Activity: Leave the pictures out and quote only the lines from the one with "Instruction: Click the" down to the end of the listing below.

★ ★ ★ ★

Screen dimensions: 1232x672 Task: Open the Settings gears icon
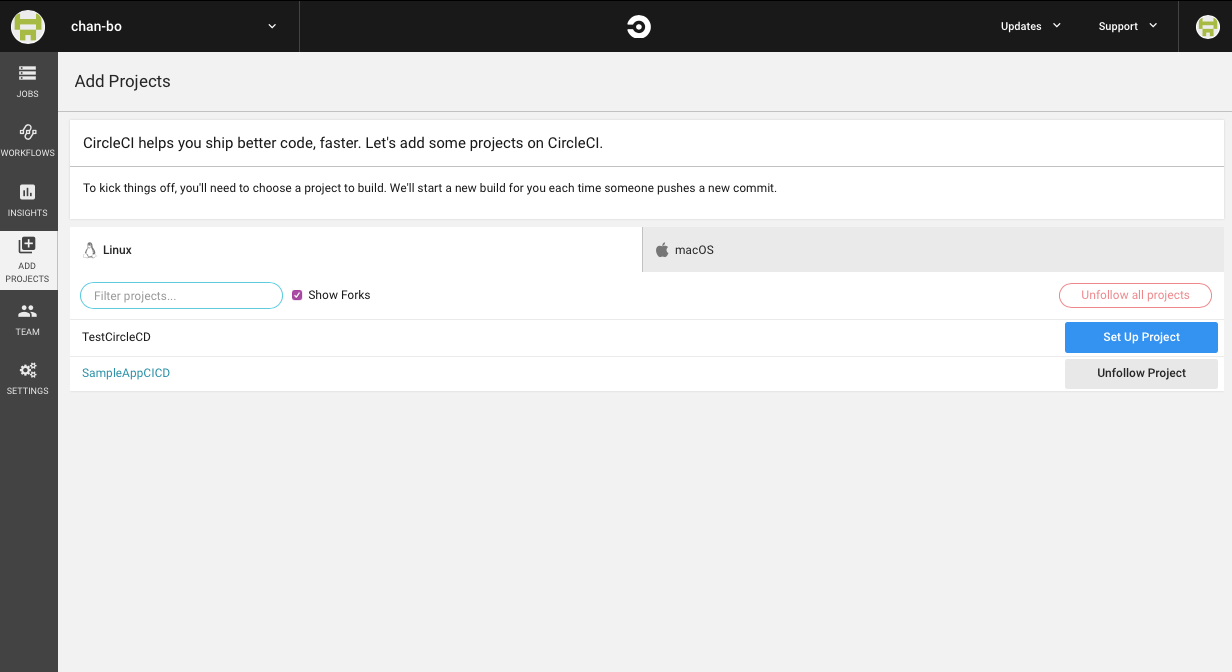click(x=28, y=371)
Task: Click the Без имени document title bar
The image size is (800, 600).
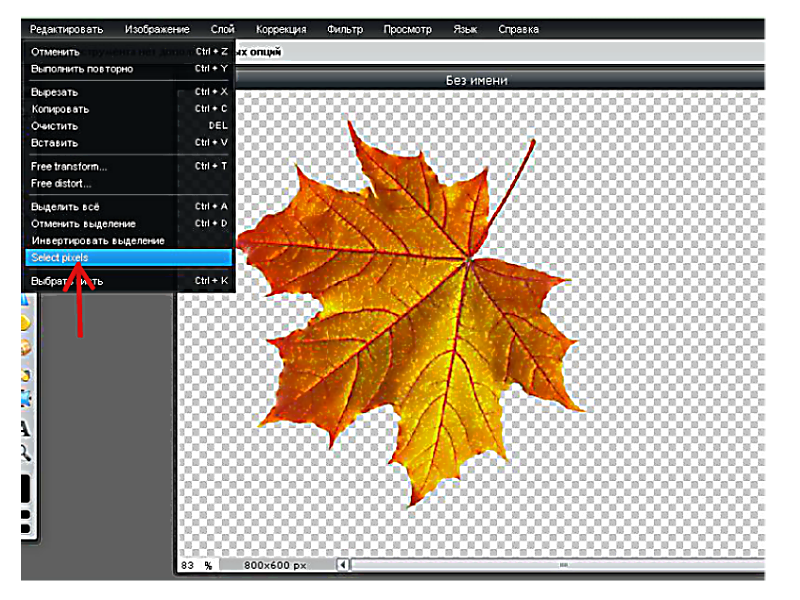Action: [476, 80]
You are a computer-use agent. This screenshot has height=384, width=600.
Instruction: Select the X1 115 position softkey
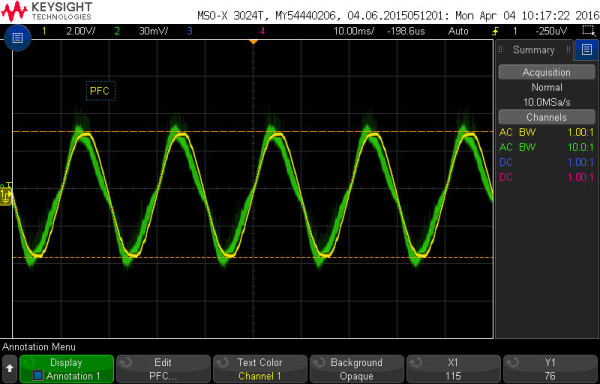coord(453,369)
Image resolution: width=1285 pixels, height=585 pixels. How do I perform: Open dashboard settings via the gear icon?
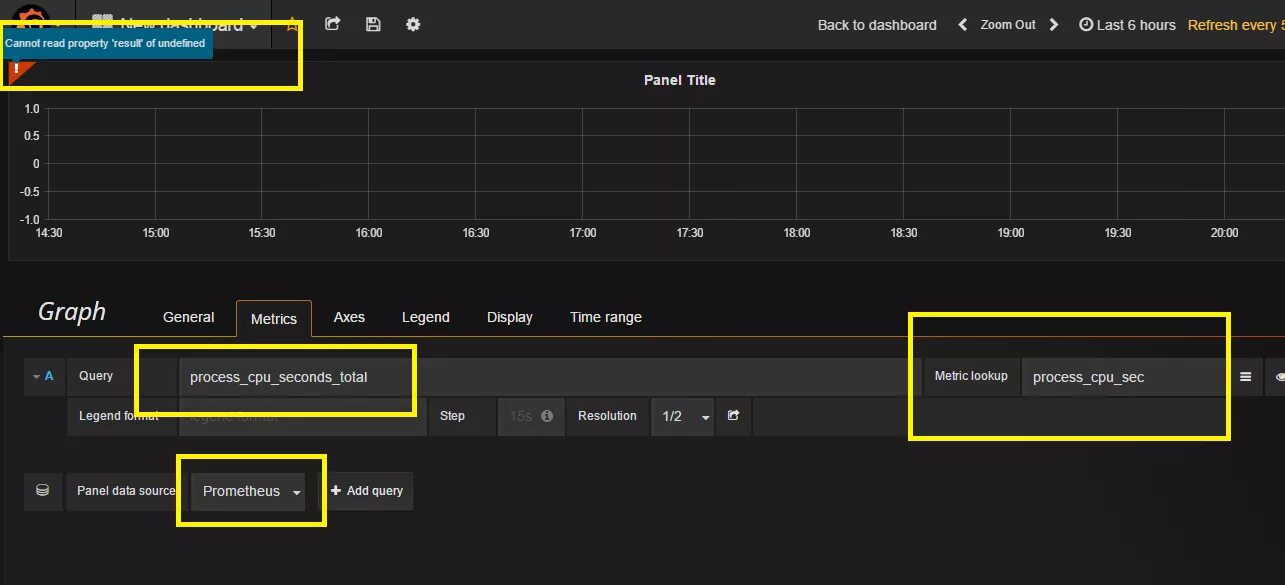(x=412, y=24)
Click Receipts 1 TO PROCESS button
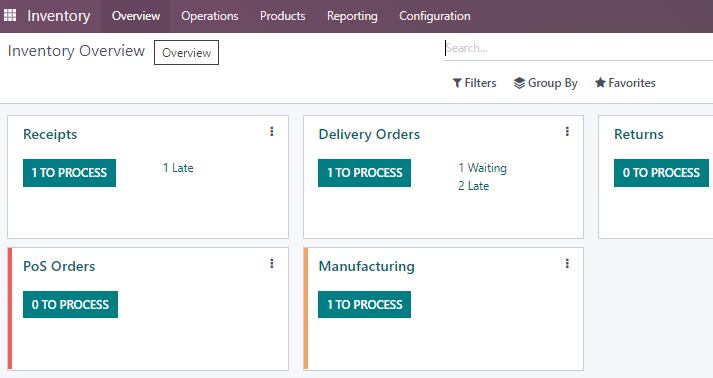The image size is (713, 378). coord(70,173)
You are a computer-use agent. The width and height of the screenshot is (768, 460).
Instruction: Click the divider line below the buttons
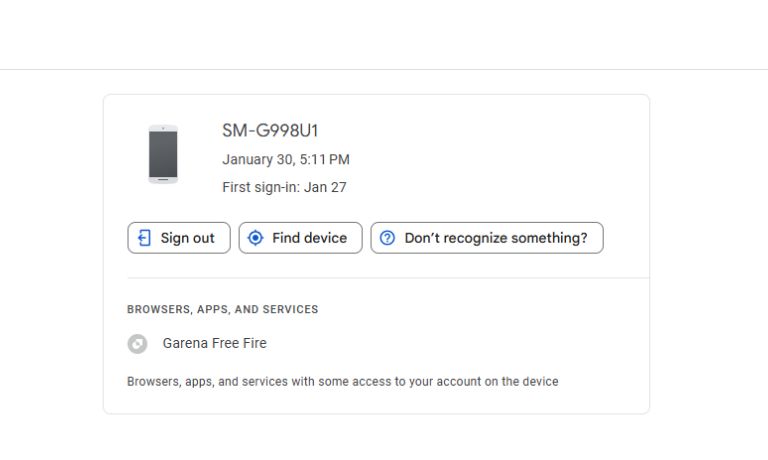(x=388, y=278)
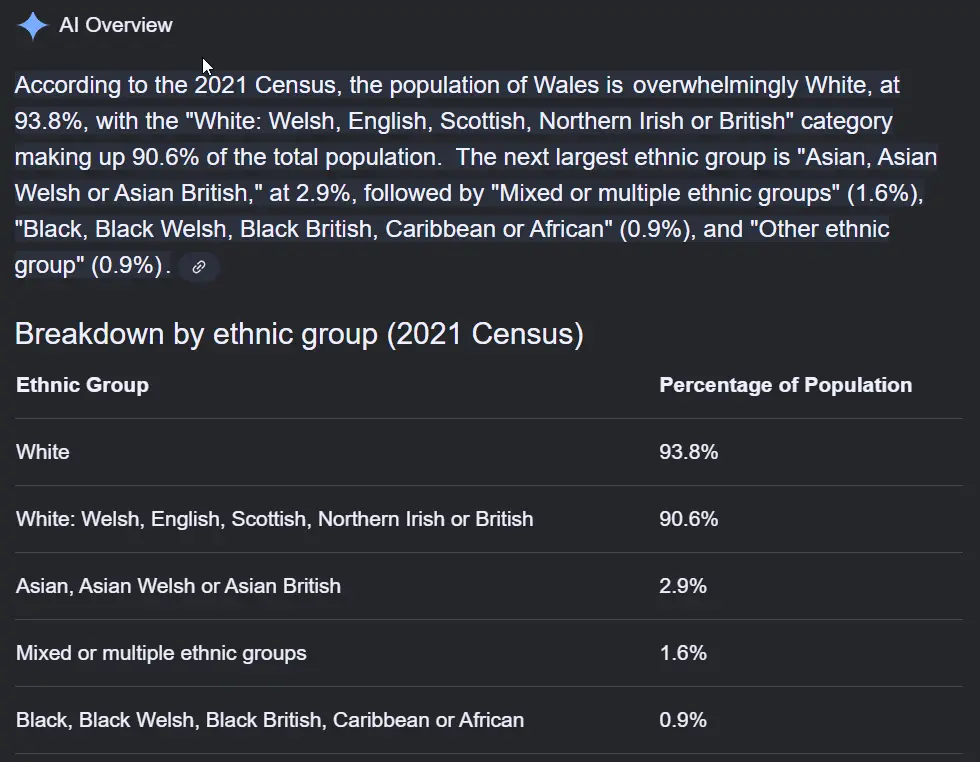Select the Mixed or multiple ethnic groups row
The image size is (980, 762).
[x=161, y=653]
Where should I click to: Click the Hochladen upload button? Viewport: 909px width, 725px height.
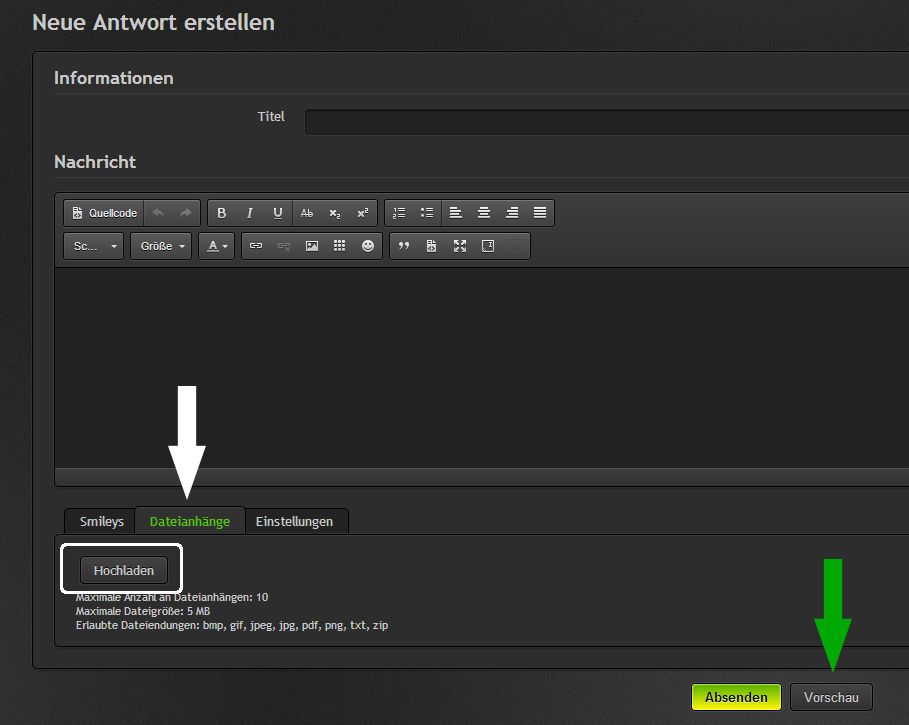point(123,570)
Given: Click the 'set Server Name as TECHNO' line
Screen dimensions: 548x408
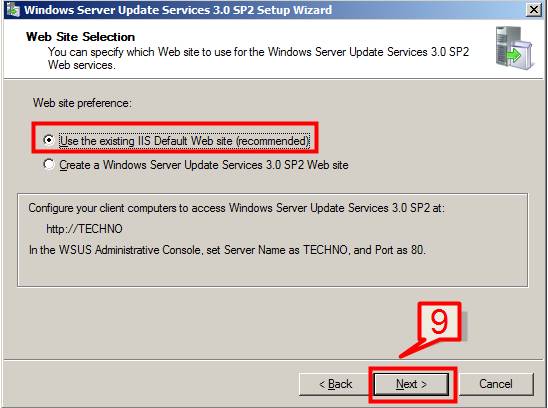Looking at the screenshot, I should coord(227,250).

★ ★ ★ ★

Exercise answer:
Instruction: Click the divider line below the buttons
(x=388, y=278)
Select the Mixed or multiple ethnic groups row
The image size is (980, 762).
[x=161, y=653]
Where should I click to: Click the Hochladen upload button? Viewport: 909px width, 725px height.
point(123,570)
Given: Click the 'set Server Name as TECHNO' line
Screen dimensions: 548x408
Looking at the screenshot, I should coord(227,250).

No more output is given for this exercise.